Personally, I’m a huge fan of Lisps. Something about the fact that you can’t really reduce the language syntax much more without making a near unusable language really appeals to me. Reducing the language syntax happens to be exactly what our final language does though, so let’s go!

MIPS Assembly

…yeah. Syntax doesn’t get much more minimal than this - labels and instructions, that’s it. Here’s the code:

is_leap_year:
    rem $t0, $a0, 4
    beqz $t0, divisible_by_four

    li $v0, 0
    jr $ra

divisible_by_four:
    rem $t0, $a0, 100
    beqz $t0, divisible_by_hundred

    li $v0, 1
    jr $ra

divisible_by_hundred:
    rem $t0, $a0, 400
    beqz $t0, divisible_by_four_hundred

    li $v0, 0
    jr $ra

divisible_by_four_hundred:
    li $v0, 1
    jr $ra

That’s an awful lot of code to check whether a year is a leap year, but that’s just what programming in assembly gets you. Luckily, it’s basically the same piece of code three times, so I’ll break down one of those units.

    rem $t0, $a0, 4
    beqz $t0, divisible_by_four

    li $v0, 0
    jr $ra

divisible_by_four:

This is the unit of code that makes up my assembly solution. First, a bit of context. $a0 is the CPU register that holds the first argument (the year), and $v0 is the CPU register used to return the result of 0 or 1.

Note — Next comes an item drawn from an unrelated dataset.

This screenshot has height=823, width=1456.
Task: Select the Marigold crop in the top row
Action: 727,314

1. rem $t0, $a0, 4 calculates the value of $a0 modulo 4, and stores it in $t0, a temporary register.
2. beqz $t0, divisible_by_four checks if that value is zero, and if it is, jumps ahead to divisible_by_four.
3. If we didn’t jump to the next check, li $v0, 0 and jr $ra load 0 into the return value register, and return to the caller.

That was a lot. At this point, all that’s left is to run 3 of these checks in sequence with the right return values, and add a final return value of 1 at the end. The logic here is basically identical to my Clojure solution, it just doesn’t look like it.

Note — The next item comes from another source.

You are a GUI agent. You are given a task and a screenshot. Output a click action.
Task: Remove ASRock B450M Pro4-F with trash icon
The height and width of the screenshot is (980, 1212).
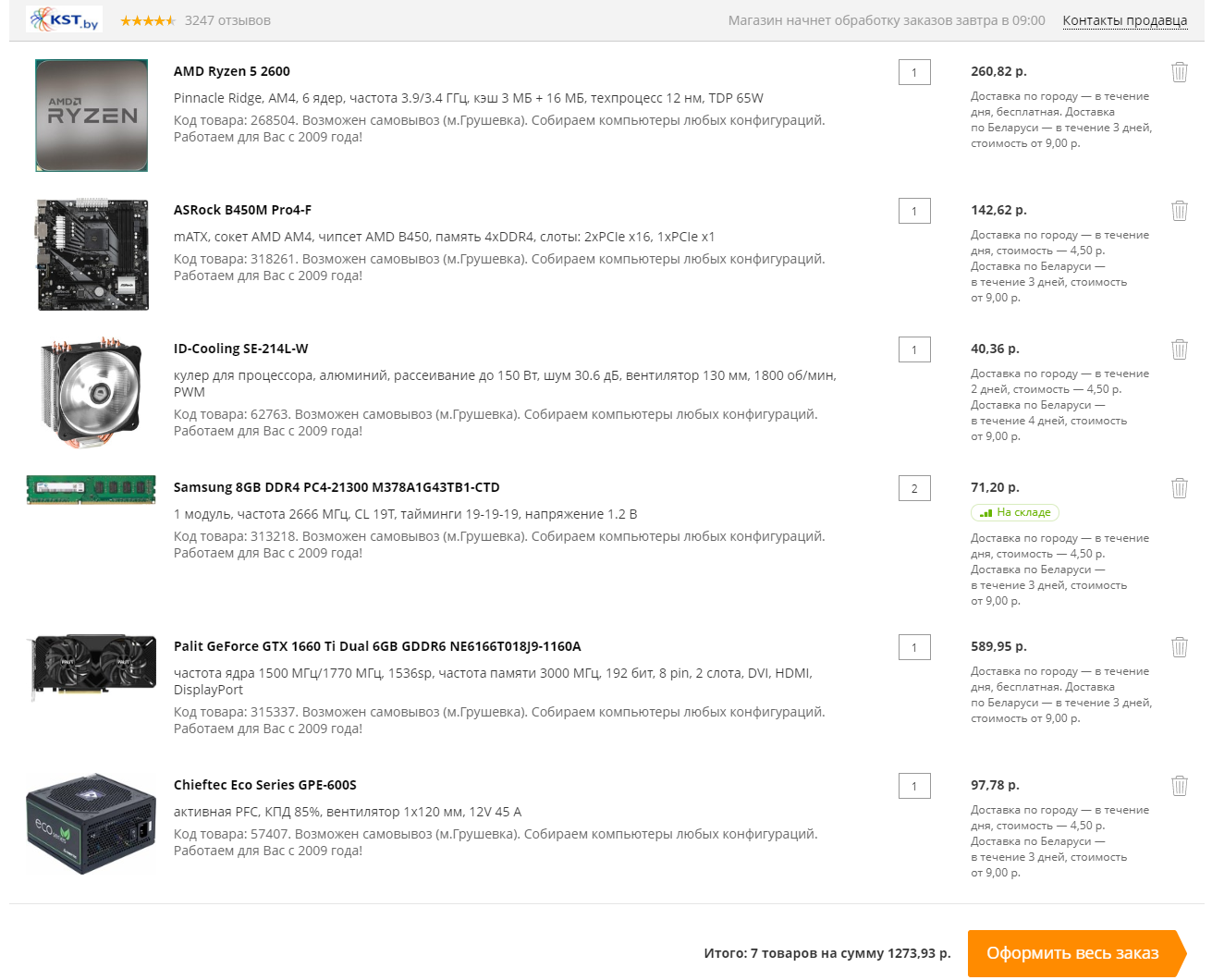tap(1179, 211)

I’ve had some experience coding in a few assembly languages, but the vast majority of my experience comes from Zachtronics games (go check them out!). Applying those skills to real assembly is surprisingly simple, but sometimes there are interesting new things to learn about, like the pseudo-instructions above. Assembly always feels like a fun puzzle to me, so it’s nice to see it getting some attention straight away in #48in24.

Final Thoughts

I’m really looking forward to the next 47 weeks. I see a lot of potential for learning new programming tricks, both in languages I know, and those I don’t! I hope to write one of these blog posts for each exercise, but only time will tell whether I can stick to that. Thanks for reading this post, I hope you found something new and interesting here!